(Exercise brief) Below are some records; output all of them exactly.

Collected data

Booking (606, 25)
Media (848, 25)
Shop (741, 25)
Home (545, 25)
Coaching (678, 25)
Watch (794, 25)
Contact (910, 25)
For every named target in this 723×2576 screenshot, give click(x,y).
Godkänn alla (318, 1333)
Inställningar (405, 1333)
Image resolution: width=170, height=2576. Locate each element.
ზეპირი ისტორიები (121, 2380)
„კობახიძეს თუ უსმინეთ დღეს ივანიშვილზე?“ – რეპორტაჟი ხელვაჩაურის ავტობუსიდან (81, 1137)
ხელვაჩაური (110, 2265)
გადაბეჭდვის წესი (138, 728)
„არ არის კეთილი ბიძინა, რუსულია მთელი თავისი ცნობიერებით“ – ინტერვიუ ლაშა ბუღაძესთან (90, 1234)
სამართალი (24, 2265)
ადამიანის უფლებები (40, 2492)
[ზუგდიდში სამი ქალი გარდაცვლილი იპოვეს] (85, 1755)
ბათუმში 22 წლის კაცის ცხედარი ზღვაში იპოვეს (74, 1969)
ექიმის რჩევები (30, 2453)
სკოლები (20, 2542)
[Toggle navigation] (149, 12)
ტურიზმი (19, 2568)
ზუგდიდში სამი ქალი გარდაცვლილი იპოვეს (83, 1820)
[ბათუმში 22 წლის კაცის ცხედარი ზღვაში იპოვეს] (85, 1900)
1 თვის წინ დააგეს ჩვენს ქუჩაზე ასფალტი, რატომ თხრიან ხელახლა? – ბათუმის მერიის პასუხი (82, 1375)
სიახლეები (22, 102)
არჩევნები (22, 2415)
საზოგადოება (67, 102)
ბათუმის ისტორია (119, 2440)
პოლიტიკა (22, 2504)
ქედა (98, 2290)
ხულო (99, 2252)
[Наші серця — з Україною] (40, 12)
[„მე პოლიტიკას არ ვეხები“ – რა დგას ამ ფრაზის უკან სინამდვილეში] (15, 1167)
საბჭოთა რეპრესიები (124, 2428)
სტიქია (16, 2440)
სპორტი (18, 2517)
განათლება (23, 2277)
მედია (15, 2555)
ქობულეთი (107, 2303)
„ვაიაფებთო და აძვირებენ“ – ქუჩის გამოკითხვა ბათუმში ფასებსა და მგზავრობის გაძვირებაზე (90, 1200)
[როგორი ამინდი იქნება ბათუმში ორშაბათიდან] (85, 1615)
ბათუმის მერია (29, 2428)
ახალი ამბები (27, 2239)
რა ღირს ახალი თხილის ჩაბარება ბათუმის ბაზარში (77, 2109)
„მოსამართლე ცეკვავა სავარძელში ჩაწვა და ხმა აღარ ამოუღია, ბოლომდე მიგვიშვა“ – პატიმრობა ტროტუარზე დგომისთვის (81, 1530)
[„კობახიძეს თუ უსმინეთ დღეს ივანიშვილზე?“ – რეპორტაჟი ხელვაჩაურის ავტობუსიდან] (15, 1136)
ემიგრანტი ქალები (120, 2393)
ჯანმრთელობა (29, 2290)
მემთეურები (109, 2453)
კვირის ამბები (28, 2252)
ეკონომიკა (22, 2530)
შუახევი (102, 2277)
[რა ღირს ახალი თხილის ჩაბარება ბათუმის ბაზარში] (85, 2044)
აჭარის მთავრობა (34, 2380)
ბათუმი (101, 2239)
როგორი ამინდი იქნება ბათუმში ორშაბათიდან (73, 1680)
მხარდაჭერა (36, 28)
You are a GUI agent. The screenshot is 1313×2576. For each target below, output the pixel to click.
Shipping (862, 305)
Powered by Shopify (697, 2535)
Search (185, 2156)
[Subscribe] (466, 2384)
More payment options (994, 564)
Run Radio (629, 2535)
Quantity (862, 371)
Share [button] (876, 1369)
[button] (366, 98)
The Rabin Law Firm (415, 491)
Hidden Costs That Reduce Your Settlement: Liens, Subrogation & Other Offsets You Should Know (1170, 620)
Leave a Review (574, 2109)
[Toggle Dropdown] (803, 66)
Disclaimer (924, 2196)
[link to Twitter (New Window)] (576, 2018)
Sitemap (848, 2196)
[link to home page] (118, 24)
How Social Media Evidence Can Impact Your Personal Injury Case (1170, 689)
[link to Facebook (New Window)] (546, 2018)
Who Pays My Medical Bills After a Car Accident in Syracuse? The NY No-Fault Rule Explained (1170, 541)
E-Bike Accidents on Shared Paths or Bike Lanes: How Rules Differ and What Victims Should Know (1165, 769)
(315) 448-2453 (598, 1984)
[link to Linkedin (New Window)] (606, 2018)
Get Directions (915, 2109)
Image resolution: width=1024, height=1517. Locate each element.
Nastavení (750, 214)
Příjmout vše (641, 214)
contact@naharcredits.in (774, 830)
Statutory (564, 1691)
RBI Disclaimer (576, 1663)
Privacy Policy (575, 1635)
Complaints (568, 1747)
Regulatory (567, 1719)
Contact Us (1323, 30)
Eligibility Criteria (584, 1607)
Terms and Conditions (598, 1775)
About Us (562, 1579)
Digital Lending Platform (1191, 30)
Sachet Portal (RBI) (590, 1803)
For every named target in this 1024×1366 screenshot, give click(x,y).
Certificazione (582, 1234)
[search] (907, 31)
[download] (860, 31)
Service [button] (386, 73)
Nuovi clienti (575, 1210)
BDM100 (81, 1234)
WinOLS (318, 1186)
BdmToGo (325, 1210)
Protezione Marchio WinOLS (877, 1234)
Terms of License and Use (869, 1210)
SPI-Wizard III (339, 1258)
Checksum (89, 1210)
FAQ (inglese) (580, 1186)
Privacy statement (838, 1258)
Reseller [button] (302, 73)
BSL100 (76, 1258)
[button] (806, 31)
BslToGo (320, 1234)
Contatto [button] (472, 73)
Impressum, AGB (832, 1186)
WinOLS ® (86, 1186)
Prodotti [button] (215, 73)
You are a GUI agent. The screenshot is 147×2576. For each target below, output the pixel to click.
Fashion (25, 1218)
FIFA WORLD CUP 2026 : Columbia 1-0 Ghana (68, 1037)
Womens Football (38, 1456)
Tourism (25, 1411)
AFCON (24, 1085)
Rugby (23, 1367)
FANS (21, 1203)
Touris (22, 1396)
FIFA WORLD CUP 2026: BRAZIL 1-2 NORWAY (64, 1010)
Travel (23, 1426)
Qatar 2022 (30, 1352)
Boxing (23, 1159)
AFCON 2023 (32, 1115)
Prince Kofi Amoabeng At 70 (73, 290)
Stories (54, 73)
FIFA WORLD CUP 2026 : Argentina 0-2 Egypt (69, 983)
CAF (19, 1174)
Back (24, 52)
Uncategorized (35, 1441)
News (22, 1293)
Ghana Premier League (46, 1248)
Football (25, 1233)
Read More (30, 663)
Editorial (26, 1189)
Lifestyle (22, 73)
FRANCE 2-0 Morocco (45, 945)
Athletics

(Task output)
Booking (606, 25)
Media (848, 25)
Shop (741, 25)
Home (545, 25)
Coaching (678, 25)
Watch (794, 25)
Contact (910, 25)
For every named target in this 723×2576 screenshot, give click(x,y).
Godkänn alla (318, 1333)
Inställningar (405, 1333)
Image resolution: width=170, height=2576. Locate each element.
ზეპირი ისტორიები (121, 2380)
„კობახიძეს თუ უსმინეთ დღეს ივანიშვილზე?“ – რეპორტაჟი ხელვაჩაურის ავტობუსიდან (81, 1137)
ხელვაჩაური (110, 2265)
გადაბეჭდვის წესი (138, 728)
„არ არის კეთილი ბიძინა, რუსულია მთელი თავისი ცნობიერებით“ – ინტერვიუ ლაშა ბუღაძესთან (90, 1234)
სამართალი (24, 2265)
ადამიანის უფლებები (40, 2492)
[ზუგდიდში სამი ქალი გარდაცვლილი იპოვეს] (85, 1755)
ბათუმში 22 წლის კაცის ცხედარი ზღვაში იპოვეს (74, 1969)
ექიმის რჩევები (30, 2453)
სკოლები (20, 2542)
[Toggle navigation] (149, 12)
ტურიზმი (19, 2568)
ზუგდიდში სამი ქალი გარდაცვლილი იპოვეს (83, 1820)
[ბათუმში 22 წლის კაცის ცხედარი ზღვაში იპოვეს] (85, 1900)
1 თვის წინ დააგეს ჩვენს ქუჩაზე ასფალტი, რატომ თხრიან ხელახლა? – ბათუმის მერიის პასუხი (82, 1375)
სიახლეები (22, 102)
არჩევნები (22, 2415)
საზოგადოება (67, 102)
ბათუმის ისტორია (119, 2440)
პოლიტიკა (22, 2504)
ქედა (98, 2290)
ხულო (99, 2252)
[Наші серця — з Україною] (40, 12)
[„მე პოლიტიკას არ ვეხები“ – რა დგას ამ ფრაზის უკან სინამდვილეში] (15, 1167)
საბჭოთა რეპრესიები (124, 2428)
სტიქია (16, 2440)
სპორტი (18, 2517)
განათლება (23, 2277)
მედია (15, 2555)
ქობულეთი (107, 2303)
„ვაიაფებთო და აძვირებენ“ – ქუჩის გამოკითხვა ბათუმში ფასებსა და მგზავრობის გაძვირებაზე (90, 1200)
[როგორი ამინდი იქნება ბათუმში ორშაბათიდან] (85, 1615)
ბათუმის მერია (29, 2428)
ახალი ამბები (27, 2239)
რა ღირს ახალი თხილის ჩაბარება ბათუმის ბაზარში (77, 2109)
„მოსამართლე ცეკვავა სავარძელში ჩაწვა და ხმა აღარ ამოუღია, ბოლომდე მიგვიშვა“ – პატიმრობა ტროტუარზე დგომისთვის (81, 1530)
[„კობახიძეს თუ უსმინეთ დღეს ივანიშვილზე?“ – რეპორტაჟი ხელვაჩაურის ავტობუსიდან] (15, 1136)
ემიგრანტი ქალები (120, 2393)
ჯანმრთელობა (29, 2290)
მემთეურები (109, 2453)
კვირის ამბები (28, 2252)
ეკონომიკა (22, 2530)
შუახევი (102, 2277)
[რა ღირს ახალი თხილის ჩაბარება ბათუმის ბაზარში] (85, 2044)
აჭარის მთავრობა (34, 2380)
ბათუმი (101, 2239)
როგორი ამინდი იქნება ბათუმში ორშაბათიდან (73, 1680)
მხარდაჭერა (36, 28)
You are a GUI agent. The screenshot is 1313×2576. For each target below, output the pixel to click.
Shipping (862, 305)
Powered by Shopify (697, 2535)
Search (185, 2156)
[Subscribe] (466, 2384)
More payment options (994, 564)
Run Radio (629, 2535)
Quantity (862, 371)
Share [button] (876, 1369)
[button] (366, 98)
The Rabin Law Firm (415, 491)
Hidden Costs That Reduce Your Settlement: Liens, Subrogation & Other Offsets You Should Know (1170, 620)
Leave a Review (574, 2109)
[Toggle Dropdown] (803, 66)
Disclaimer (924, 2196)
[link to Twitter (New Window)] (576, 2018)
Sitemap (848, 2196)
[link to home page] (118, 24)
How Social Media Evidence Can Impact Your Personal Injury Case (1170, 689)
[link to Facebook (New Window)] (546, 2018)
Who Pays My Medical Bills After a Car Accident in Syracuse? The NY No-Fault Rule Explained (1170, 541)
E-Bike Accidents on Shared Paths or Bike Lanes: How Rules Differ and What Victims Should Know (1165, 769)
(315) 448-2453 (598, 1984)
[link to Linkedin (New Window)] (606, 2018)
Get Directions (915, 2109)
Image resolution: width=1024, height=1517. Locate each element.
Nastavení (750, 214)
Příjmout vše (641, 214)
contact@naharcredits.in (774, 830)
Statutory (564, 1691)
RBI Disclaimer (576, 1663)
Privacy Policy (575, 1635)
Complaints (568, 1747)
Regulatory (567, 1719)
Contact Us (1323, 30)
Eligibility Criteria (584, 1607)
Terms and Conditions (598, 1775)
About Us (562, 1579)
Digital Lending Platform (1191, 30)
Sachet Portal (RBI) (590, 1803)
For every named target in this 1024×1366 screenshot, give click(x,y).
Certificazione (582, 1234)
[search] (907, 31)
[download] (860, 31)
Service [button] (386, 73)
Nuovi clienti (575, 1210)
BDM100 (81, 1234)
WinOLS (318, 1186)
BdmToGo (325, 1210)
Protezione Marchio WinOLS (877, 1234)
Terms of License and Use (869, 1210)
SPI-Wizard III (339, 1258)
Checksum (89, 1210)
FAQ (inglese) (580, 1186)
Privacy statement (838, 1258)
Reseller [button] (302, 73)
BSL100 (76, 1258)
[button] (806, 31)
BslToGo (320, 1234)
Contatto [button] (472, 73)
Impressum, AGB (832, 1186)
WinOLS ® (86, 1186)
Prodotti [button] (215, 73)
You are a GUI agent. The screenshot is 147×2576. For each target below, output the pixel to click.
Fashion (25, 1218)
FIFA WORLD CUP 2026 : Columbia 1-0 Ghana (68, 1037)
Womens Football (38, 1456)
Tourism (25, 1411)
AFCON (24, 1085)
Rugby (23, 1367)
FANS (21, 1203)
Touris (22, 1396)
FIFA WORLD CUP 2026: BRAZIL 1-2 NORWAY (64, 1010)
Travel (23, 1426)
Qatar 2022 (30, 1352)
Boxing (23, 1159)
AFCON 2023 (32, 1115)
Prince Kofi Amoabeng At 70 (73, 290)
Stories (54, 73)
FIFA WORLD CUP 2026 : Argentina 0-2 Egypt (69, 983)
CAF (19, 1174)
Back (24, 52)
Uncategorized (35, 1441)
News (22, 1293)
Ghana Premier League (46, 1248)
Football (25, 1233)
Read More (30, 663)
Editorial (26, 1189)
Lifestyle (22, 73)
FRANCE 2-0 Morocco (45, 945)
Athletics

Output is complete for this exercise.